Records in a dataset
== == ==
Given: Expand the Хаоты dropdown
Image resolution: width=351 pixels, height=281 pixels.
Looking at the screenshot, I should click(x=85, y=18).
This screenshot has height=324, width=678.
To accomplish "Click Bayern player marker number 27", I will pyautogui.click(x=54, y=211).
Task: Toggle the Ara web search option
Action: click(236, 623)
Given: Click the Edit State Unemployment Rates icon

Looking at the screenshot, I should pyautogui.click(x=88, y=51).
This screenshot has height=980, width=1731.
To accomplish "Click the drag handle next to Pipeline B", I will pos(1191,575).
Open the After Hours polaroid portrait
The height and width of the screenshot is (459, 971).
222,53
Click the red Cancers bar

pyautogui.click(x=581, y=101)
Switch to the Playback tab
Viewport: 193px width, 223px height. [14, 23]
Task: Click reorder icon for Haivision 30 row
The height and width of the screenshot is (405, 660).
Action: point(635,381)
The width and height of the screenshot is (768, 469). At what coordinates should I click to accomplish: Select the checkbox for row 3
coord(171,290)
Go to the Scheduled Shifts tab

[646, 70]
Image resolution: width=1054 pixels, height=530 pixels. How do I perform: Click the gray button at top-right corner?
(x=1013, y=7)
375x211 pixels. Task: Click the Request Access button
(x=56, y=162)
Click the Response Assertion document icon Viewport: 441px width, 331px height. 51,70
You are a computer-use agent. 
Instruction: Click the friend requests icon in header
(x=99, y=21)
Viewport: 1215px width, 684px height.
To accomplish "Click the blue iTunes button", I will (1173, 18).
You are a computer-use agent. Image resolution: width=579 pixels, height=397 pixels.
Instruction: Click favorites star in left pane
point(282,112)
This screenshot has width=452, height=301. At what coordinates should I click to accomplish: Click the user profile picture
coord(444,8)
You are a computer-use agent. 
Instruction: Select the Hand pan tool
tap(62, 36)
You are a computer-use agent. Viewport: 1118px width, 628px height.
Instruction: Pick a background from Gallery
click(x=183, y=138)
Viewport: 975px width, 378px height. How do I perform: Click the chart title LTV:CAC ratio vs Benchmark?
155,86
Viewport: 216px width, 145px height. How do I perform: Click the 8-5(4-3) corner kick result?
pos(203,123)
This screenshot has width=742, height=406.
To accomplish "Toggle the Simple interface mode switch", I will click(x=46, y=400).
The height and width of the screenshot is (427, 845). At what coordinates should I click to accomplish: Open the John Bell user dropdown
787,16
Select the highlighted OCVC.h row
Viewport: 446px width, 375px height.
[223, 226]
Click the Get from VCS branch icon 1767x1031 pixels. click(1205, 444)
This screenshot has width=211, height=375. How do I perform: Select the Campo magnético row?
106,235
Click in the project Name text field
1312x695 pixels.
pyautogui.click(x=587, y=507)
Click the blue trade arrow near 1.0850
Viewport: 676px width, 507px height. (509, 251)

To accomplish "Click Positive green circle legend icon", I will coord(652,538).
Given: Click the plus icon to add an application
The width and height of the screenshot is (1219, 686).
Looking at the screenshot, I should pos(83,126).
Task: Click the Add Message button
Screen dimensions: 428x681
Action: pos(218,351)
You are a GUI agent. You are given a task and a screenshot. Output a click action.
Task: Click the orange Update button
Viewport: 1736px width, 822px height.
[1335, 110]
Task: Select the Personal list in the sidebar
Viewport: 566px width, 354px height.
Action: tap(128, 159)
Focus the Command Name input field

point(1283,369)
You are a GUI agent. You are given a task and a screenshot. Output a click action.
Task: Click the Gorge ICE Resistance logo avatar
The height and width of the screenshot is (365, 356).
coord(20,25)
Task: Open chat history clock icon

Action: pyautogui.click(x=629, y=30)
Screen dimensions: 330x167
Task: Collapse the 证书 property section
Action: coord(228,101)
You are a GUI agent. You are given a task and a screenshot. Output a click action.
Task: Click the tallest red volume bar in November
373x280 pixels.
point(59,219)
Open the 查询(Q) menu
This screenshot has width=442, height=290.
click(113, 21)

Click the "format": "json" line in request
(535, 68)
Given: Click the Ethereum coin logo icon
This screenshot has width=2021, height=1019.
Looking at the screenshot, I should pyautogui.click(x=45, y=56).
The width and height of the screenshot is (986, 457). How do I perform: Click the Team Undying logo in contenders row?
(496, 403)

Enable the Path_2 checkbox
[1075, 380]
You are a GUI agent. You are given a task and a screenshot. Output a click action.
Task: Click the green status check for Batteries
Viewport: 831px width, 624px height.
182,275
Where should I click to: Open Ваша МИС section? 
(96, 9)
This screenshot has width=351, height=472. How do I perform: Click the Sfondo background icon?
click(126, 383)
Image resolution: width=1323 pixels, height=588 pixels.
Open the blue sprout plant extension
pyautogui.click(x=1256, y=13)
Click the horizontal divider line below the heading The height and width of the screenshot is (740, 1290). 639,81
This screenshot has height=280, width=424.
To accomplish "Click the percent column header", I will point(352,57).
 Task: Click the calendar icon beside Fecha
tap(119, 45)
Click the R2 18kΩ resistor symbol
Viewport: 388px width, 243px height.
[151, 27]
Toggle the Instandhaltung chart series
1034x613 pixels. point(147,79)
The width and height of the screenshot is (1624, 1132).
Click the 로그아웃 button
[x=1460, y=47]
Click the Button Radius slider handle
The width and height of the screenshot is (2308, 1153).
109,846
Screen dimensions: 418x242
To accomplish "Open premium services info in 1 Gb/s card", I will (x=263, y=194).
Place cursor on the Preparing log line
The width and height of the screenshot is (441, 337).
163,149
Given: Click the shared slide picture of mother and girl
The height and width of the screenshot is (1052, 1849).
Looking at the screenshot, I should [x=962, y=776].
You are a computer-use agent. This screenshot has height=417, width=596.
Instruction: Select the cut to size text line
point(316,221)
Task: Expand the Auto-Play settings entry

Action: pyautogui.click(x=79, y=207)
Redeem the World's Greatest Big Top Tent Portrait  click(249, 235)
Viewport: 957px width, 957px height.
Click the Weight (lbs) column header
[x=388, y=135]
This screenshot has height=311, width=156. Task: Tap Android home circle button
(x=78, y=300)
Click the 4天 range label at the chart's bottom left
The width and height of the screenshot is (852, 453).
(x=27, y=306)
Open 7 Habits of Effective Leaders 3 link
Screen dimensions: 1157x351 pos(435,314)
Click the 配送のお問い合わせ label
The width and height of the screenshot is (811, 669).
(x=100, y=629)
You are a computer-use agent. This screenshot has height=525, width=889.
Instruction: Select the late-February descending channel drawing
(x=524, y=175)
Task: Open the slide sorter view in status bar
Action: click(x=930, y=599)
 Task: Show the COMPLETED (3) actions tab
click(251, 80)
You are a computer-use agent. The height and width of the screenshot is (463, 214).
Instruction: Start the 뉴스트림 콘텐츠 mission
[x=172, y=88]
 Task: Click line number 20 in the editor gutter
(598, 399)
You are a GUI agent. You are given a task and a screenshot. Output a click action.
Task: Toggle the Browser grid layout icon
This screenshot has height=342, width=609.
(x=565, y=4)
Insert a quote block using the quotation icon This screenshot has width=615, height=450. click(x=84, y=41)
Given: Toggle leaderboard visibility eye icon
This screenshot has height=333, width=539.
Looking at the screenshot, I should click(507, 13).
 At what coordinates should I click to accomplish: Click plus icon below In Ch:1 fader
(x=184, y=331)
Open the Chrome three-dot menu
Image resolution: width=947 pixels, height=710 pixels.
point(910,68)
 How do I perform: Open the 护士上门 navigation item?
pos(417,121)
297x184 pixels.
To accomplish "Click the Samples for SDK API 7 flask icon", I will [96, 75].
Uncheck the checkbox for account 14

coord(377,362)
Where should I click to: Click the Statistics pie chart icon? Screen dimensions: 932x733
== == ==
§ **YOUR GOAL**
Return every line of the items above that contains the word "logo".

§ **TASK RESPONSE**
Task: Click the Gorge ICE Resistance logo avatar
Given: Click the Ethereum coin logo icon
The width and height of the screenshot is (986, 457). How do I perform: Click the Team Undying logo in contenders row?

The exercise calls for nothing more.